### What is expected
Word for word, restate each entry that appears below.

### Input for this task
....................

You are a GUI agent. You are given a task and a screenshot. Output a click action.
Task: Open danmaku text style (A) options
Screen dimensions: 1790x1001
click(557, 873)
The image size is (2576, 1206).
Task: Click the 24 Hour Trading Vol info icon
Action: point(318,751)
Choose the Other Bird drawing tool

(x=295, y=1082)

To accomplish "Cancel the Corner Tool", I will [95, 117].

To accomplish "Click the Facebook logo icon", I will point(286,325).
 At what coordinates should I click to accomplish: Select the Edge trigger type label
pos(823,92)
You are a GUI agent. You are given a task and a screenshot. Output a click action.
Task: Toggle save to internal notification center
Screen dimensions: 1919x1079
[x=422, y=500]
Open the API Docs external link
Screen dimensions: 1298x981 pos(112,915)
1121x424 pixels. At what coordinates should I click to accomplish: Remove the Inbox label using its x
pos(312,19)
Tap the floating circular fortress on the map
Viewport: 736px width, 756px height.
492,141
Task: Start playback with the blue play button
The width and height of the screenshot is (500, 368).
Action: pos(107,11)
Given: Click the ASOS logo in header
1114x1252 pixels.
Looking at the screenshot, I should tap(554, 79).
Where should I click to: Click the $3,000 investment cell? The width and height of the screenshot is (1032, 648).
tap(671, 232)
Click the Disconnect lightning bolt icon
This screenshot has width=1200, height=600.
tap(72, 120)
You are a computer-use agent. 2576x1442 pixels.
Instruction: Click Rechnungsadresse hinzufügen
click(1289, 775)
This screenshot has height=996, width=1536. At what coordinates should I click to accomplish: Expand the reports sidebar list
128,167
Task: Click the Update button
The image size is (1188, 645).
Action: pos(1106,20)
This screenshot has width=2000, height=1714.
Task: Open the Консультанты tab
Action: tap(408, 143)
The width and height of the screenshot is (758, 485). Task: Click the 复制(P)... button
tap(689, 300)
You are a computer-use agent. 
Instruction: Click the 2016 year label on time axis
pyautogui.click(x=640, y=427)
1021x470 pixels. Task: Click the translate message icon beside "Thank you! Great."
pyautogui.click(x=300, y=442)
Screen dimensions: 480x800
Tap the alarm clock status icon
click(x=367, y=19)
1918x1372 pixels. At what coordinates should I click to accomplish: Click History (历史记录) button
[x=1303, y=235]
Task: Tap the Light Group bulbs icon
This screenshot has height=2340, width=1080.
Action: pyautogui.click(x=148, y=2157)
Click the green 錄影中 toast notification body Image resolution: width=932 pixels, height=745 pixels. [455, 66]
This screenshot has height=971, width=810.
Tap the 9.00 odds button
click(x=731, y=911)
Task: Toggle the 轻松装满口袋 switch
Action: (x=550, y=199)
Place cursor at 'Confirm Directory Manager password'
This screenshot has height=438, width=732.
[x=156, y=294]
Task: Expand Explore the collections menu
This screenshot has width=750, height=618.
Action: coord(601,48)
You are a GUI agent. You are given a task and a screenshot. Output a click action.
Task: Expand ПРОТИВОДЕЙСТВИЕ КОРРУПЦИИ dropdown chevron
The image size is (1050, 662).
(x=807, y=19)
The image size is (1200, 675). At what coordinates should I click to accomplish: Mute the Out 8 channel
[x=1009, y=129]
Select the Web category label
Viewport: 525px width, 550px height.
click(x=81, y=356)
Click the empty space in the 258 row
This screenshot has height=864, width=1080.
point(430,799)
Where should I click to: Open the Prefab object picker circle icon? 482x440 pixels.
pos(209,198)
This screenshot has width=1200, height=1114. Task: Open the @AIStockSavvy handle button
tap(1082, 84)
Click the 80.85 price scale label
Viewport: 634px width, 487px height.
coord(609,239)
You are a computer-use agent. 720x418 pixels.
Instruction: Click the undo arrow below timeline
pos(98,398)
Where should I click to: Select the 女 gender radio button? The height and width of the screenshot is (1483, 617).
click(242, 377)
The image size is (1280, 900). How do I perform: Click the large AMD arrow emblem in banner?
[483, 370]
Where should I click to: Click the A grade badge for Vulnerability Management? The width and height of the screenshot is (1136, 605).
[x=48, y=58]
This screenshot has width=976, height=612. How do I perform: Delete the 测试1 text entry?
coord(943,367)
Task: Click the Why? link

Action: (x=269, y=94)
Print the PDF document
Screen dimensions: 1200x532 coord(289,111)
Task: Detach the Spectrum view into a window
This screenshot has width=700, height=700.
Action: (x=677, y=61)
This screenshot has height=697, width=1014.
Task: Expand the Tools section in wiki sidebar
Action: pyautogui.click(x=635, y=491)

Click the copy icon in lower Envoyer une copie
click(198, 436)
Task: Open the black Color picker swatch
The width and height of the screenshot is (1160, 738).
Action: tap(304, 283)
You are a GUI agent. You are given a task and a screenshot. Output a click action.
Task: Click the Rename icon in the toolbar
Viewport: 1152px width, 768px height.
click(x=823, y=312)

....................

### Answer section
You are a GUI agent. You are given a task and a screenshot. Output a click action.
Task: Open danmaku text style (A) options
Screen dimensions: 1790x1001
click(557, 873)
The image size is (2576, 1206).
Task: Click the 24 Hour Trading Vol info icon
Action: point(318,751)
Choose the Other Bird drawing tool

(x=295, y=1082)

To accomplish "Cancel the Corner Tool", I will [95, 117].

To accomplish "Click the Facebook logo icon", I will point(286,325).
 At what coordinates should I click to accomplish: Select the Edge trigger type label
pos(823,92)
You are a GUI agent. You are given a task and a screenshot. Output a click action.
Task: Toggle save to internal notification center
Screen dimensions: 1919x1079
[x=422, y=500]
Open the API Docs external link
Screen dimensions: 1298x981 pos(112,915)
1121x424 pixels. At what coordinates should I click to accomplish: Remove the Inbox label using its x
pos(312,19)
Tap the floating circular fortress on the map
Viewport: 736px width, 756px height.
492,141
Task: Start playback with the blue play button
The width and height of the screenshot is (500, 368).
Action: pos(107,11)
Given: Click the ASOS logo in header
1114x1252 pixels.
Looking at the screenshot, I should tap(554, 79).
Where should I click to: Click the $3,000 investment cell? The width and height of the screenshot is (1032, 648).
tap(671, 232)
Click the Disconnect lightning bolt icon
This screenshot has width=1200, height=600.
tap(72, 120)
You are a computer-use agent. 2576x1442 pixels.
Instruction: Click Rechnungsadresse hinzufügen
click(1289, 775)
This screenshot has height=996, width=1536. At what coordinates should I click to accomplish: Expand the reports sidebar list
128,167
Task: Click the Update button
The image size is (1188, 645).
Action: pos(1106,20)
This screenshot has width=2000, height=1714.
Task: Open the Консультанты tab
Action: tap(408, 143)
The width and height of the screenshot is (758, 485). Task: Click the 复制(P)... button
tap(689, 300)
You are a computer-use agent. 
Instruction: Click the 2016 year label on time axis
pyautogui.click(x=640, y=427)
1021x470 pixels. Task: Click the translate message icon beside "Thank you! Great."
pyautogui.click(x=300, y=442)
Screen dimensions: 480x800
Tap the alarm clock status icon
click(x=367, y=19)
1918x1372 pixels. At what coordinates should I click to accomplish: Click History (历史记录) button
[x=1303, y=235]
Task: Tap the Light Group bulbs icon
This screenshot has height=2340, width=1080.
Action: pyautogui.click(x=148, y=2157)
Click the green 錄影中 toast notification body Image resolution: width=932 pixels, height=745 pixels. [455, 66]
This screenshot has height=971, width=810.
Tap the 9.00 odds button
click(x=731, y=911)
Task: Toggle the 轻松装满口袋 switch
Action: (x=550, y=199)
Place cursor at 'Confirm Directory Manager password'
This screenshot has height=438, width=732.
[x=156, y=294]
Task: Expand Explore the collections menu
This screenshot has width=750, height=618.
Action: coord(601,48)
You are a GUI agent. You are given a task and a screenshot. Output a click action.
Task: Expand ПРОТИВОДЕЙСТВИЕ КОРРУПЦИИ dropdown chevron
The image size is (1050, 662).
(x=807, y=19)
The image size is (1200, 675). At what coordinates should I click to accomplish: Mute the Out 8 channel
[x=1009, y=129]
Select the Web category label
Viewport: 525px width, 550px height.
click(x=81, y=356)
Click the empty space in the 258 row
This screenshot has height=864, width=1080.
point(430,799)
Where should I click to: Open the Prefab object picker circle icon? 482x440 pixels.
pos(209,198)
This screenshot has width=1200, height=1114. Task: Open the @AIStockSavvy handle button
tap(1082, 84)
Click the 80.85 price scale label
Viewport: 634px width, 487px height.
coord(609,239)
You are a computer-use agent. 720x418 pixels.
Instruction: Click the undo arrow below timeline
pos(98,398)
Where should I click to: Select the 女 gender radio button? The height and width of the screenshot is (1483, 617).
click(242, 377)
The image size is (1280, 900). How do I perform: Click the large AMD arrow emblem in banner?
[483, 370]
Where should I click to: Click the A grade badge for Vulnerability Management? The width and height of the screenshot is (1136, 605).
[x=48, y=58]
This screenshot has width=976, height=612. How do I perform: Delete the 测试1 text entry?
coord(943,367)
Task: Click the Why? link

Action: (x=269, y=94)
Print the PDF document
Screen dimensions: 1200x532 coord(289,111)
Task: Detach the Spectrum view into a window
This screenshot has width=700, height=700.
Action: (x=677, y=61)
This screenshot has height=697, width=1014.
Task: Expand the Tools section in wiki sidebar
Action: pyautogui.click(x=635, y=491)

Click the copy icon in lower Envoyer une copie
click(198, 436)
Task: Open the black Color picker swatch
The width and height of the screenshot is (1160, 738).
Action: tap(304, 283)
You are a GUI agent. You are given a task and a screenshot. Output a click action.
Task: Click the Rename icon in the toolbar
Viewport: 1152px width, 768px height.
click(x=823, y=312)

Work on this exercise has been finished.